Eppure, quello era probabilmente ritenuto il top.

Era ritenuto un volantino (gigante) di quelli da esporre in fiera. Da guardare orgogliosi perché, insieme a quelle frasi che andavano a capo senza un perché o a una scarsa cura per la coerenza tra una riga e l’altra, la mente aggiungeva ciò che mancava e il risultato non era poi così male.

Nessuno, al tempo, aveva probabilmente idea di quale potesse essere “l’opzione migliore”.

E il fatto sta un po’ tutto qui.

Spesso durante la nostra vita ci troviamo nella condizione di guardare a ciò che facciamo, a ciò che fanno gli altri e di pensare “beh, più di così non si può fare, anche gli altri (miei competitor) sono a questo livello”. Eppure ciò non vuol dire che si sia raggiunto l’effettivo limite. Spesso, anzi, il limite è ancora ben lontano dalle nostre possibilità e non lo concepiamo fino a quando non arriva qualcuno che, stolto, semplicemente lo supera.

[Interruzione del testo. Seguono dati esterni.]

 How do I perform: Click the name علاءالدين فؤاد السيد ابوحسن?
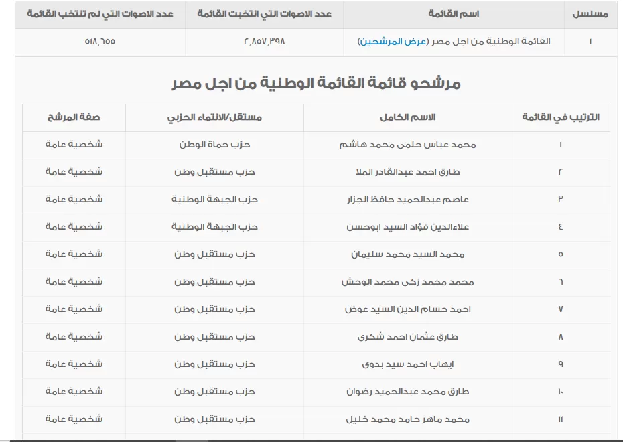click(407, 227)
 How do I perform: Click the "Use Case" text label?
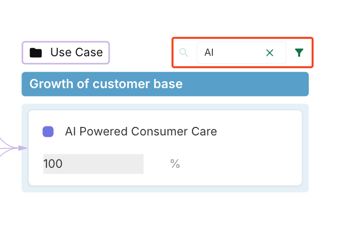pos(76,52)
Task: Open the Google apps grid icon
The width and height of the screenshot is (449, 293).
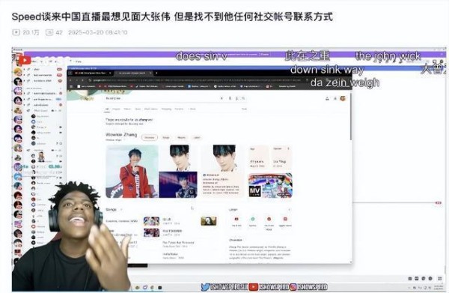Action: pyautogui.click(x=335, y=99)
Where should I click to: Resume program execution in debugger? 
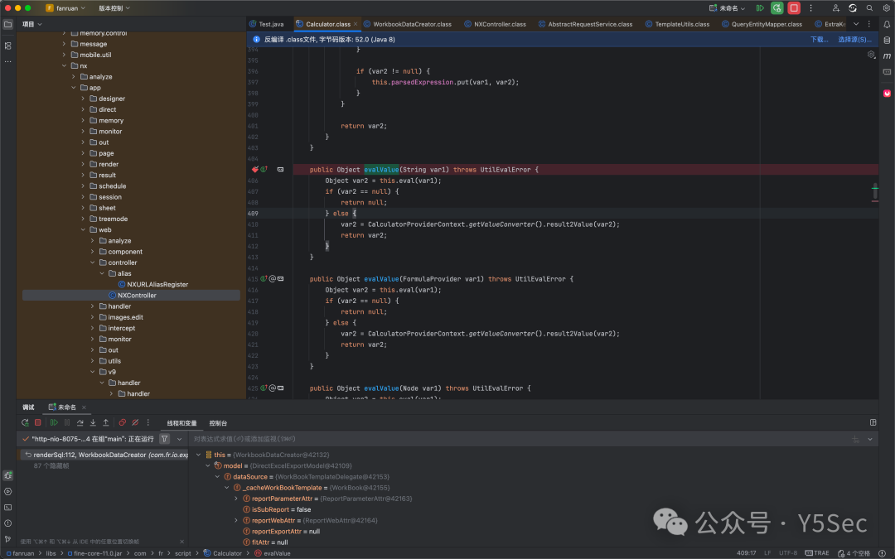(x=54, y=422)
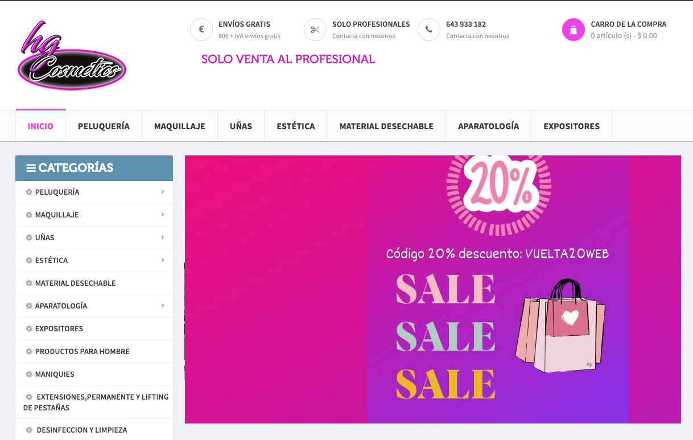
Task: Expand the Aparatología sidebar arrow
Action: pos(163,306)
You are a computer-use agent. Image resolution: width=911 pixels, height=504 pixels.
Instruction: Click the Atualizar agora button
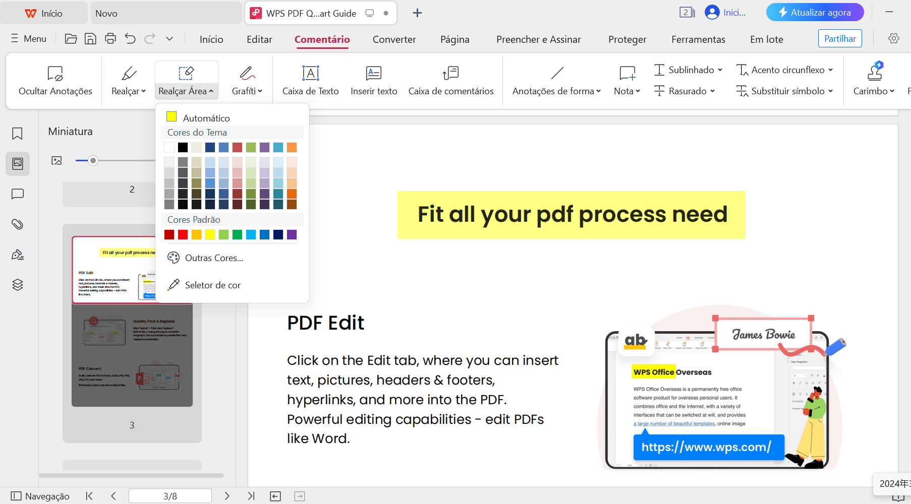(814, 12)
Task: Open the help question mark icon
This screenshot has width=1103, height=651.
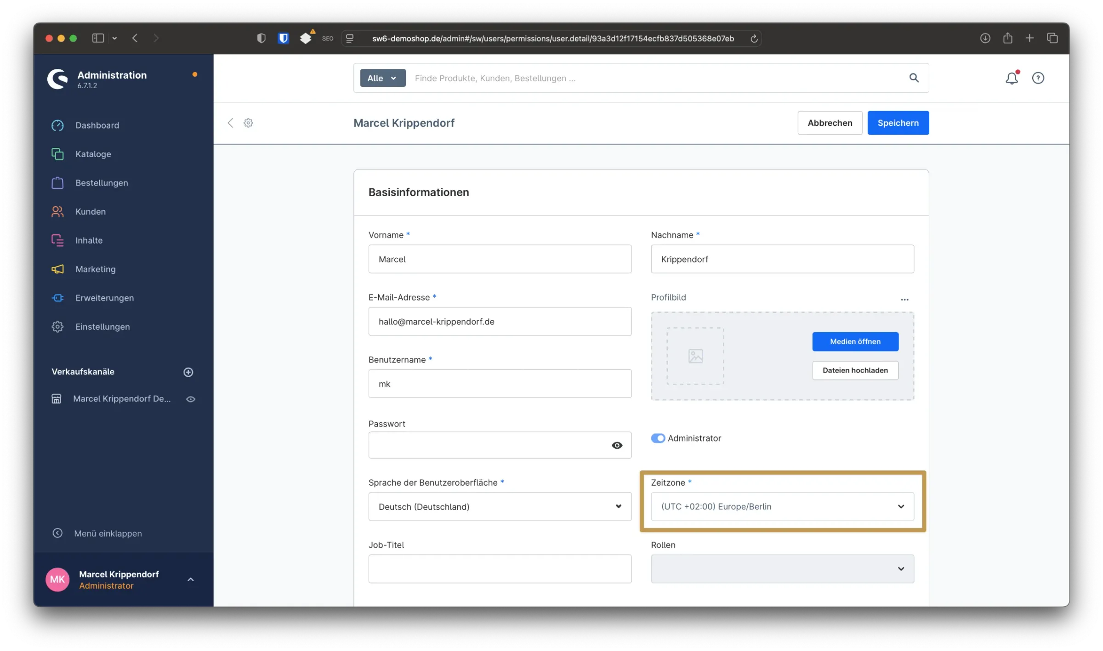Action: coord(1038,78)
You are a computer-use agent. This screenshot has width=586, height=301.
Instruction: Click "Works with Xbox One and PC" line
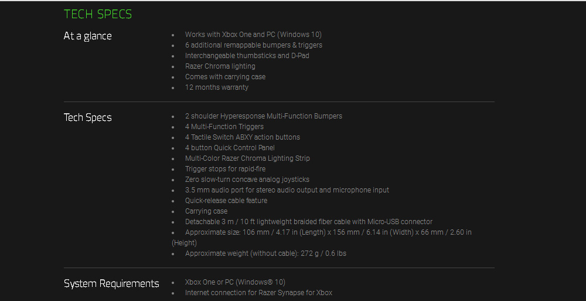coord(253,35)
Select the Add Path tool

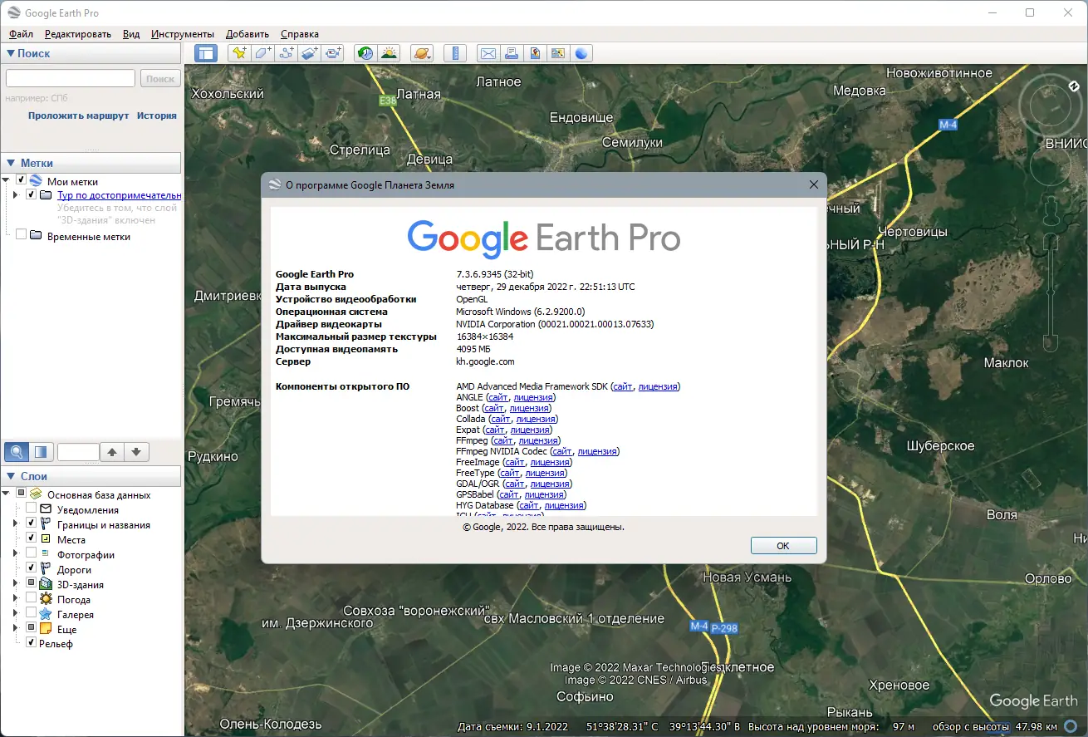pyautogui.click(x=287, y=52)
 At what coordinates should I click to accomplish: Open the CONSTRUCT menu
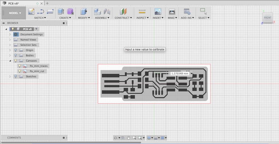123,18
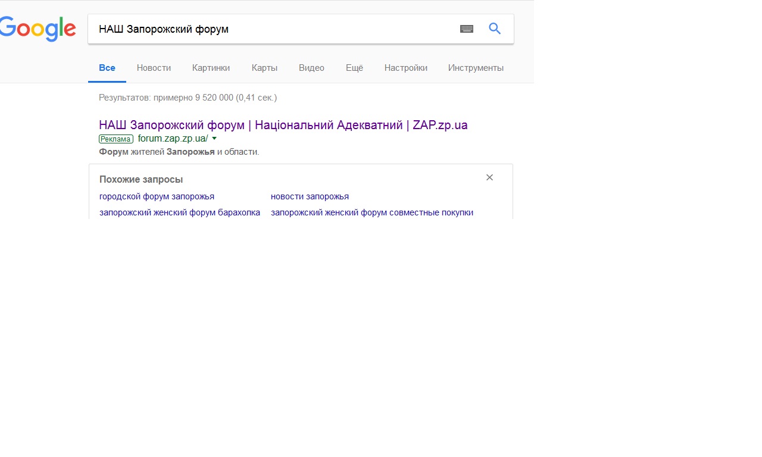Open the on-screen keyboard icon
762x457 pixels.
pyautogui.click(x=467, y=29)
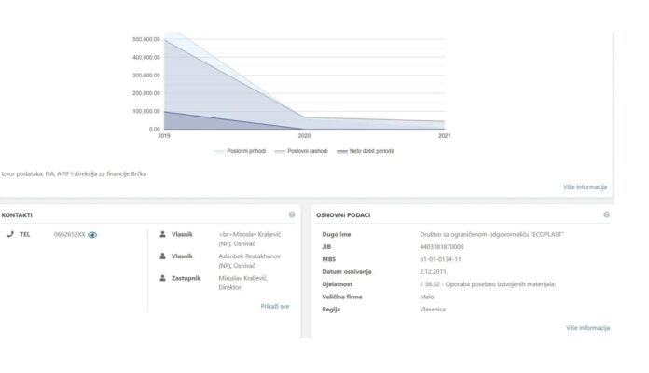Click Poslovni prihodi legend color swatch
The width and height of the screenshot is (649, 373).
coord(220,151)
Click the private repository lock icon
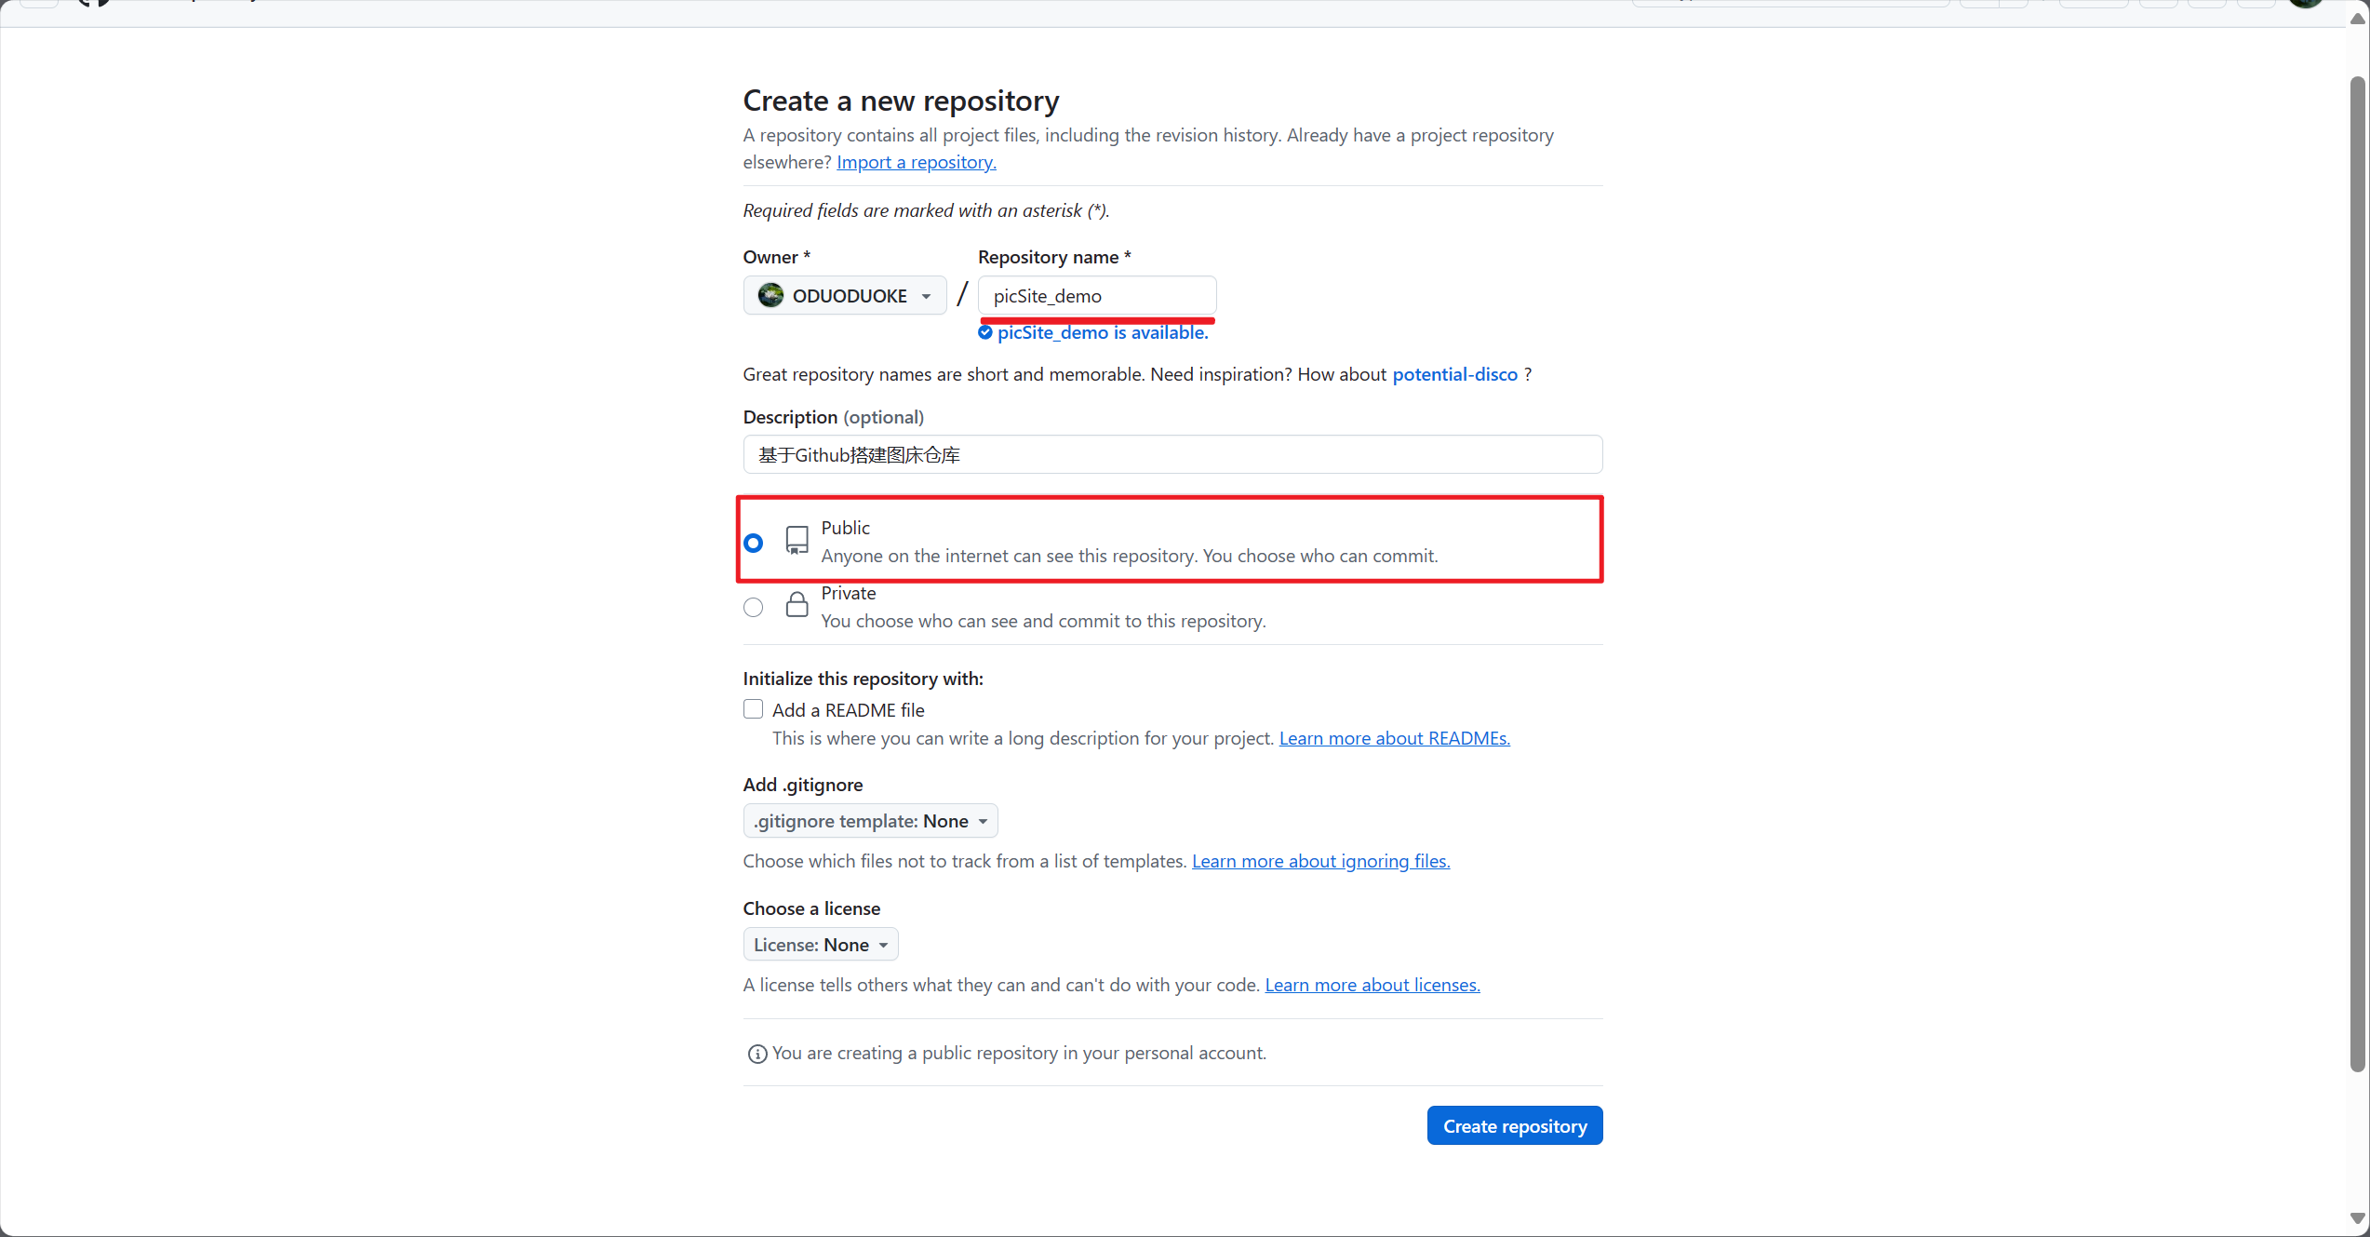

Mentre scrivo mi scorrono in mente immagini di un iPad, ma solo perché la copertura mediatica in questo periodo è più alta del solito. Sarebbe ingiusto tirare in ballo la tavoletta di Cupertino come unico esempio di eccellenza nel campo del “migliorare qualcosa che tutti ti dicono essere già sufficientemente buono”.

Credo, soprattutto, che il concetto valga per chi -come te o come me- è mosso da una precisa passione e intende lavorare per renderla proficua, migliore, appagante. Quando ci spingiamo un po’ più in là, quando facciamo qualcosa che nessun altro ha ancora fatto (perlomeno non nei modi e nei tempi che scegliamo) apriamo le porte a concrete possibilità di successo. Rendiamo possibile il cambiamento, nel nostro piccolo. Non fosse altro perché ci allontaniamo progressivamente dalla mentalità del “tutto ciò che vedo è uguale a tutto ciò che posso fare”.

Vale tanto per una stampa centenaria, quanto per un blog.

Francesco Gavello

Francesco Gavello

Consulente, formatore e public speaker in Advertising e Web Analytics. Sviluppo strategie di Inbound Marketing per progetti web di grandi dimensioni. Appassionato da sempre di illusionismo, un’arte che ha molto da spartire con il marketing.

3 commenti

  1. Interessato dal titolo insolito mi sono fiondato a leggere. 😉

    Interessante la tua riflessione. Ed estremamente giusta. Però, sto pensando, fare una cosa un pò meglio di quello che solitamente si riuscirebbe a fare, non genera successo, credo. O meglio, non il successo che intendo io. C’è sempre qualcuno migliore che l’ha già fatta. Meglio.
    O se intendi una specie di successino personale, sono d’accordo per carità, ma quanto conta nell’ecosistema enorme e spietato che è la rete?

    Forse in un percorso di crescita personale e professionale ci di dovrebbe guardare con un’ottica “esterna”, confrontandosi con realtà più importanti, per evidenziare errori, mancanze, problemi.

    E’ solo un pensiero. Ma questo tuo post (forse scritto più d’impulso degli altri, sbaglio?) mi fa questo effetto e non penso lo farà solo a me.

    Alla prossima!

    1. Ciao Cifra, punto di vista condivisibile.

      Certo è che guardare al di là di quello che sembrano fare tutti credo sia sempre cosa buona; se non altro per non convincersi, appunto, di essere “già arrivati” e smettere di crescere.

  2. Premetto che condivido a pieno il punto di vista: dire “beh, più di così non si può fare” è l’inizio della stagnazione, il punto in cui si finisce di crescere.
    Però ci sono momenti professionali e personali in cui non si può fare di più davvero, in cui c’è bisogno di raccogliere le idee e fare quel salto di qualità possibile solo se ci si rimette in discussione, accettando di rivedere il propri punti di vista, incrementando le conoscenze aprendoci verso nuovi ambiti.
    A me succede periodicamente, e il dopo è sempre positivo.